Last week, Singapore’s Education Minister Chan Chun Sing addressed the Fullerton lecture series on US-China relations and his own country’s foreign policy. Chan, a leading member of the so-called “4G” or fourth-generation of Singaporean politicians, echoed some familiar refrains about the need for both Beijing and Washington to overcome domestic challenges and exercise global leadership.
Among his more interesting comments, though, was one of several prescriptions for what other countries beyond the United States and China should do to shape the global order: “Taking sides regardless of issues and context breeds irrelevance.”
Australia’s relevance comes from its contribution to a broader allied effort – from the very fact that we have chosen the United States – and will back this up with action.
By this measure, then, Australia must be totally irrelevant. After all, Beijing has frozen ministerial contact with Canberra for almost two years. And Australia hasn’t blinked – continuing to strengthen its bilateral defence alliance with the United States and augmenting it through arrangements such as AUKUS, providing Australia with United Kingdom and United States support to obtain nuclear submarines, and the “Quad”. Defence Minister Peter Dutton even went so far as to say that he could not conceive of circumstances where Australia would not militarily support the US in a conflict over Taiwan.
As far as any country can ever be said to have chosen a side for all time, Australia has done so.
Chan’s view of relevance is one that Australia’s former prime minister Paul Keating would surely share. In his National Press Club remarks last week, Keating said “Every leader in ASEAN knows we have no relationship with Beijing, so why would the Prime Minister of Malaysia or Singapore or Thailand talk to Australia about East Asia when we are non-speakies with the biggest power, the Chinese”.
This view is at odds with how Canberra defines its own relevance. In his June speech before the G7 meetings, Prime Minister Scott Morrison said Australia brought critical sovereign capabilities to its partnerships: “We add value to the combined effort, with our partners. This is why we are respected. This is why we are at the table.”
In other words, Australia’s relevance comes from its contribution to a broader allied effort – from the very fact that we have chosen the United States – and will back this up with action.
Despite Keating’s comments, this has been a bipartisan view: Labor’s 2009 Defence White Paper noted that Australia would need to be prepared to make “potentially substantial” contributions to Asia-Pacific military contingencies, including in the context of the alliance.
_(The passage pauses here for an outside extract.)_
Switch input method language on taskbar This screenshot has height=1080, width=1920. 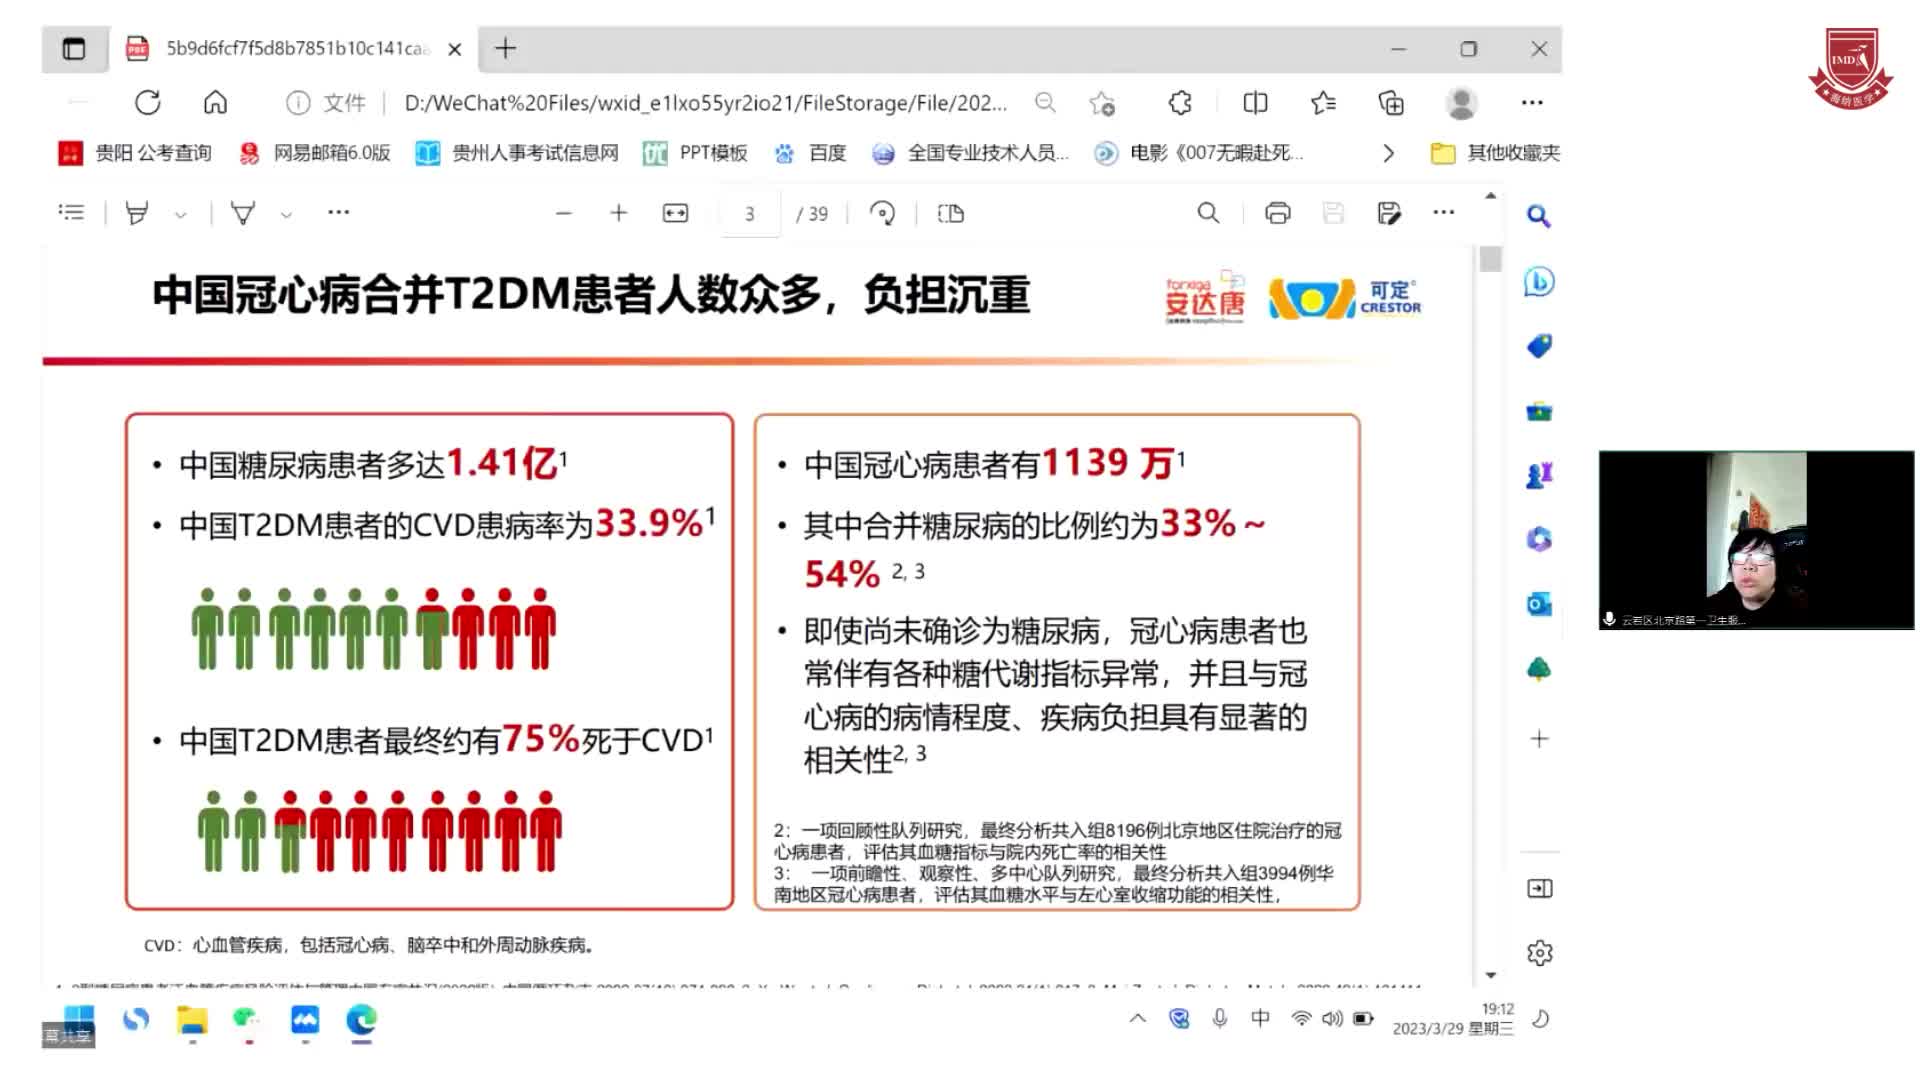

Both views of relevance implicitly refer to Washington. For Singapore, this is about the ability to have close ties with both superpowers, while simultaneously retaining some freedom of manoeuvre. For Canberra, it’s about securing its interests through proximity to a great and powerful ally.
Canberra’s strategy is far from perfect. No country in Asia would seek to emulate our relationship with China – even if the economic costs are in fact “surprisingly mild”.
But the approach of many Southeast Asian countries, defining their relevance by their ability to navigate between the superpowers, faces obsolescence. This is because as China challenges the existing regional order, Washington is increasingly responding by working with major allies and partners who are willing to join its balancing coalition. To use the language of Australia’s 2020 Defence Strategic Update, Washington’s approach is increasingly weighted to “deter” China, rather than to “shape” a more favourable region by competing for influence in small and medium sized countries.
The risk for Southeast Asian countries may not be that they are “forced to choose”, as they have long feared, but that they are “left behind” because they are irrelevant.
This inclination is summed up by the energy and resources the administration has allocated to its alliance with Japan and to making the Quad leaders’ summits and AUKUS announcements happen. In contrast, while cabinet officials turned up at ASEAN meetings in 2021, there was little that was new or compelling about its participation.
Shaping and deterring are not either-or propositions and, of course, Washington should and will continue to do both in its response to China’s regional revisionism. But the trend is clear – the emphasis under the Biden administration will be deeper partnerships with willing and capable allies.
This means that the risk for Southeast Asian countries may not be that they are “forced to choose”, as they have long feared, but that they are “left behind” because they are irrelevant. The prototype for this would be Thailand: a country of great potential consequence whose own passivity has seen it passed over in successive administration visits to the region.
Australia, by contrast, sits in an inner circle of US allies and partners. Does this mean it should be confident of its continued relevance? If measured by its willingness to make ambitious alliance commitments to Washington, yes.
Australia’s broader relevance to its own region is harder to judge. In the government’s worldview, Australia and the Association of Southeast Asian Nations members have a “genuinely shared vision” for the Indo-Pacific. In this outlook, shared principles and practical cooperation insulate Australia’s regional relationships from broader strategic currents.
This is good rhetoric. But internally, the government should not believe it. It should ask itself what impact its position as a member of an increasingly hard-edged Washington-led balancing coalition will have on its regional relationships and traditional institution-building diplomacy. Thinking this through would help ensure Australia’s future relevance – as a shaper of regional order as well as a contributor to collective deterrence.